Dhatuvardhani
- Arohanam: S R₃ G₃ M₂ P D₁ N₃ Ṡ
- Avarohanam: Ṡ N₃ D₁ P M₂ G₃ R₃ S

= Dhatuvardhani =

69th raga in the Melakarta

Dhatuvardhani (pronounced Dhātuvardhani) is a ragam in Carnatic music (musical scale of South Indian classical music). Dhatuvardhani is the 69th Melakarta rāgam in the 72 melakarta rāgam system of Carnatic music. It is called Dhautapanchamam in Muthuswami Dikshitar school of Carnatic music.

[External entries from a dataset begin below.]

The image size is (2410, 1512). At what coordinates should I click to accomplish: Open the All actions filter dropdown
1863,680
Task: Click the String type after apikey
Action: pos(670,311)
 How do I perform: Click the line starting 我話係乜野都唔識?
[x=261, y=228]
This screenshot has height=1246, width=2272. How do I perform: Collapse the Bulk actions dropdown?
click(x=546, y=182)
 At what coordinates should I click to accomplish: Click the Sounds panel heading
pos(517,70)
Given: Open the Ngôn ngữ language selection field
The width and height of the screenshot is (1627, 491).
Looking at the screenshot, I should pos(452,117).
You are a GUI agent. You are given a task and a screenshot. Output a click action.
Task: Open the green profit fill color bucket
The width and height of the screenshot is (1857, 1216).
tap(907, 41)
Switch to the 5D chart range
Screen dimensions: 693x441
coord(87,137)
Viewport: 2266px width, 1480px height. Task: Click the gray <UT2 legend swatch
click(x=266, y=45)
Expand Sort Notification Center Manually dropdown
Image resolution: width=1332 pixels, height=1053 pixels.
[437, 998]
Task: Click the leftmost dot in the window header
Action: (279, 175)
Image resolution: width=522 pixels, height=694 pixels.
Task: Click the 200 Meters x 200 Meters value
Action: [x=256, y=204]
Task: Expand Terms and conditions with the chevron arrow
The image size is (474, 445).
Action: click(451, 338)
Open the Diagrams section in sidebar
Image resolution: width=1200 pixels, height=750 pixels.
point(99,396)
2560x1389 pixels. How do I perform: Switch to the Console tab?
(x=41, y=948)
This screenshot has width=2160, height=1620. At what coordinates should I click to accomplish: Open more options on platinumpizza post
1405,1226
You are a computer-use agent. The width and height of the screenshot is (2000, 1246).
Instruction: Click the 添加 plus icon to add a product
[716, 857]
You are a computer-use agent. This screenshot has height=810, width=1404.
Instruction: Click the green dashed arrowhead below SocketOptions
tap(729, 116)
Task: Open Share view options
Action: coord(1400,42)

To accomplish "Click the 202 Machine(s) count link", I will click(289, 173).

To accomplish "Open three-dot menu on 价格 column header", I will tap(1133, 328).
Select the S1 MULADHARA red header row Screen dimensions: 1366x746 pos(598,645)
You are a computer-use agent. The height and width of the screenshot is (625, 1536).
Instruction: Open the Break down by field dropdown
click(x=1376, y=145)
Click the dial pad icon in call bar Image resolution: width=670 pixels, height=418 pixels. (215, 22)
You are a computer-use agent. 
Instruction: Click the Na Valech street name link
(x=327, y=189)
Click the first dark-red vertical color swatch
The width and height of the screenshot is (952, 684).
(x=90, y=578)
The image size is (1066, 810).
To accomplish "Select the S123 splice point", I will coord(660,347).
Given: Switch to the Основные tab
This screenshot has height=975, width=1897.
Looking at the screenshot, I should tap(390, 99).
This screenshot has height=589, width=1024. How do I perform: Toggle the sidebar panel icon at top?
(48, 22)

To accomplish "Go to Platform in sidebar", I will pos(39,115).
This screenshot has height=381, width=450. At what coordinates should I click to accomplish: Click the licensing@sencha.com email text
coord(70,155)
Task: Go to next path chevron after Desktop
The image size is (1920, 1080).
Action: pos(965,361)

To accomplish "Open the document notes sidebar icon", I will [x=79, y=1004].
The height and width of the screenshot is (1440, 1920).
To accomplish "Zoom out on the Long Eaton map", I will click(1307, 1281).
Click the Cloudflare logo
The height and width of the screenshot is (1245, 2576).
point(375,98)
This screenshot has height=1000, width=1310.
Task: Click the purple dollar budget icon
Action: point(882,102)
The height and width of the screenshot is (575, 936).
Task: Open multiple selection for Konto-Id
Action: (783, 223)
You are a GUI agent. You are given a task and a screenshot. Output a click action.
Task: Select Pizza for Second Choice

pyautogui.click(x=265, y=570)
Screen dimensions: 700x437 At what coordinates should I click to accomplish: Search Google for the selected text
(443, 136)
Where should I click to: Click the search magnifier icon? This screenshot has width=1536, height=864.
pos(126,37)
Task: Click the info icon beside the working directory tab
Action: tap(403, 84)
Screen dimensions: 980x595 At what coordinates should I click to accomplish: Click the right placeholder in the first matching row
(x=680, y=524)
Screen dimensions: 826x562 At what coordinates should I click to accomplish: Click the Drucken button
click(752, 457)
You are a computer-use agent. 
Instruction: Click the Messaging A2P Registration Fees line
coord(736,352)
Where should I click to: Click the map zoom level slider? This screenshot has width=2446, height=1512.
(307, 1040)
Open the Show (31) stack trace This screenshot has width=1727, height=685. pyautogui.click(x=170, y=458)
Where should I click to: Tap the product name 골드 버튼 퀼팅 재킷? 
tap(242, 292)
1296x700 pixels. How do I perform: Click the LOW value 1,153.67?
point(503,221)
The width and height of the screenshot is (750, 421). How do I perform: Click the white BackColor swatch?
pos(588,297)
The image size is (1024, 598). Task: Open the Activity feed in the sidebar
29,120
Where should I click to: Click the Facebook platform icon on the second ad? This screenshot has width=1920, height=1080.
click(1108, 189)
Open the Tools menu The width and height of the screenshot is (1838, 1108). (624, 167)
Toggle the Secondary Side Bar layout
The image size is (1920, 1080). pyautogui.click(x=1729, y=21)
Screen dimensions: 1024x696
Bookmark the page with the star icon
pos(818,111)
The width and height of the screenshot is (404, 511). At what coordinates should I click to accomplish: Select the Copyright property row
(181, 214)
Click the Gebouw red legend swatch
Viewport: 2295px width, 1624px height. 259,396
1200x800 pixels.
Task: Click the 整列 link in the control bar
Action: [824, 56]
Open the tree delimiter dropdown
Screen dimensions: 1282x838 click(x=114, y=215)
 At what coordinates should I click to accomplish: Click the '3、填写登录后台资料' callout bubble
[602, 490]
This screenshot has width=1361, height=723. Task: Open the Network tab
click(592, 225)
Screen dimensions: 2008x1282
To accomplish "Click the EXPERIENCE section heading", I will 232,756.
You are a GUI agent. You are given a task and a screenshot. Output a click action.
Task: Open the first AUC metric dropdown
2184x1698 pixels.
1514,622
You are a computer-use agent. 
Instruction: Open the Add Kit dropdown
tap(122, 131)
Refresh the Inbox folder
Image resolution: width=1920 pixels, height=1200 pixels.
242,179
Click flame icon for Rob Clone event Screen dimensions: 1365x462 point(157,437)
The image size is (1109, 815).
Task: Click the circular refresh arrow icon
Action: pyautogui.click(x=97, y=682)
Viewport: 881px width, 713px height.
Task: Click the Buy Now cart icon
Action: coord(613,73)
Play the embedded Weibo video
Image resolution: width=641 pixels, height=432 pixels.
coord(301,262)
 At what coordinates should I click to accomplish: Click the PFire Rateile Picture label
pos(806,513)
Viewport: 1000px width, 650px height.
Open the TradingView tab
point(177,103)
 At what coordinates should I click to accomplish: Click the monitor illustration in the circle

==Structure and Lakshana==

Dhatuvardhani scale with Shadjam at C

Dhatuvardhani is the 3rd rāgam in the 12th chakra Aditya. The mnemonic name is Aditya-Go. The mnemonic phrase is sa ru gu mi pa dha nu. Dhatuvardhani's structure (ascending and descending scale) is as follows (see swaras in Carnatic music for details on below notation and terms):
The notes used in this scale are shatsruthi rishabham, antara gandharam, prati madhyamam, shuddha dhaivatham and kakali nishadham.

As Dhatuvardhani is a melakarta rāgam, by definition it is a sampurna rāgam (it has all 7 notes in ascending and descending scale). It is the prati madhyamam equivalent of Gangeyabhushani, which is the 33rd melakarta.